Thanks in part to the Cisco character, this series is full of fun nerd-culture cross references. Two of the three scenes that made it for me, however, were in-jokes that didn't involve Cisco. (1) Mark Hamill, who after his Star Wars role as Luke Skywalker is probably best known as the voice of the Joker in Batman: The Animated Series, plays a psychotic Arrowverse villain called the Trickster, who has the Joker's tacky sense of humor and insane giggle. In one scene, he looks a younger villain in the eyes and says, " your father." Get it? Of course you do. (2) Brandon Routh, who is mostly known for playing the Caped Crusader in that pre-Henry Cavill Superman movie everyone has forgotten about, crosses over from Legends as Ray Palmer/A.T.O.M., a man in a flying suit. In his introductory scene, members of Team Flash are looking up in the sky when someone says, "Is that a bird?" and someone else says, "No, it's a plane..." (3) The Flash discovers a futuristic artificial-intelligence computer named Gideon hidden in his time-traveling enemy's secret lair. When he asks her why should obey his command, Gideon tells him, "You built me." Whoa, dude. Time travel is just sick! Wouldn't it be nice if the show hangs around long enough for us to see Barry Allen pull off that trick?

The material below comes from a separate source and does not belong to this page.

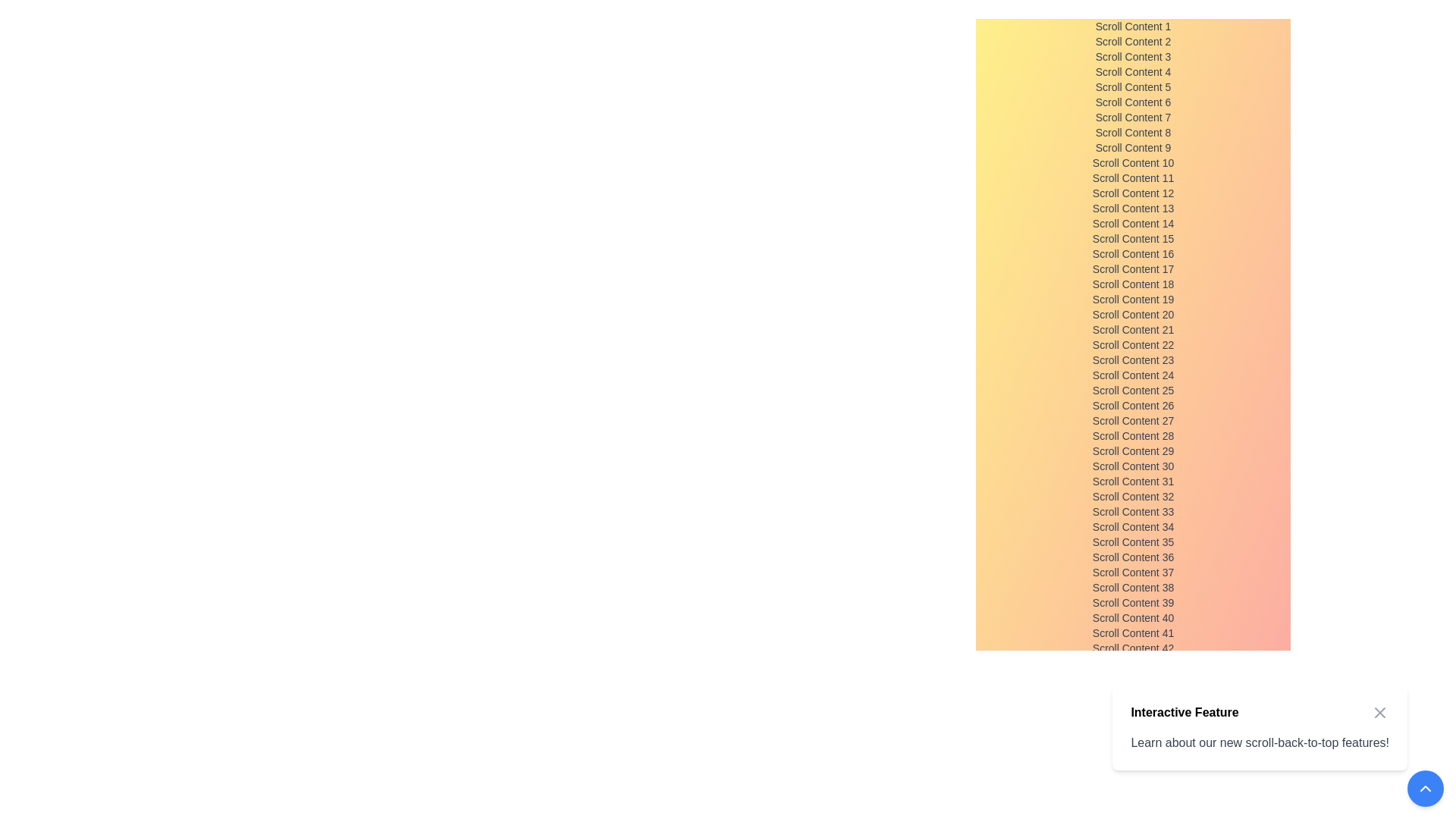 The width and height of the screenshot is (1456, 819). Describe the element at coordinates (1133, 648) in the screenshot. I see `the static text label displaying 'Scroll Content 42', which is the 42nd item in a scrolling list, positioned centrally in a vertical column on the right side` at that location.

And now, a couple of things that un-made it for me: (1) Crossovers from Arrow. Like I said, I've never watched that show, and based on the slow drip of information conveyed through Arrow/The Flash crossovers, I'm not sure that I ever would. From the perspective of a viewer who is only in on half of the super-franchise (no pun intended), these crossovers strike me as kind of stiff and stilted. The characters just aren't like themselves, I think, when they are taken out of their own world and put among the characters of another. There is a strained feeling to every scene and nearly every line of dialogue, sometimes conveying a sense that the two shows' writers are trying to one-up each other, and at other times carrying perceptible artifacts of an early draft in which the heading at the top of the page said "The obligatory scene shared by Barry and Oliver goes here," or "Don't forget to have Cisco offer to upgrade Laurel Lance's techno-thingummy." Plus, I'm apparently missing the crossovers going in the other direction, which feels like a cheat. Finally, now that I've also watched Season 2 with even more crossovers between the shows, I'm picking up on clues that developments on the Arrow side have been pretty dark, with characters that were together at one point not being together anymore, and characters who seemed to be going somewhere now apparently having gone the way of all flesh. McQueen's Star City doesn't seem like as nice a place to visit as Center City and, frankly, I wish he would stay there instead of bringing his issues to Barry's town. For my other complaint (2) I will only hint that there were a couple of characters that I thought shouldn't have been killed off. I'll leave it at that.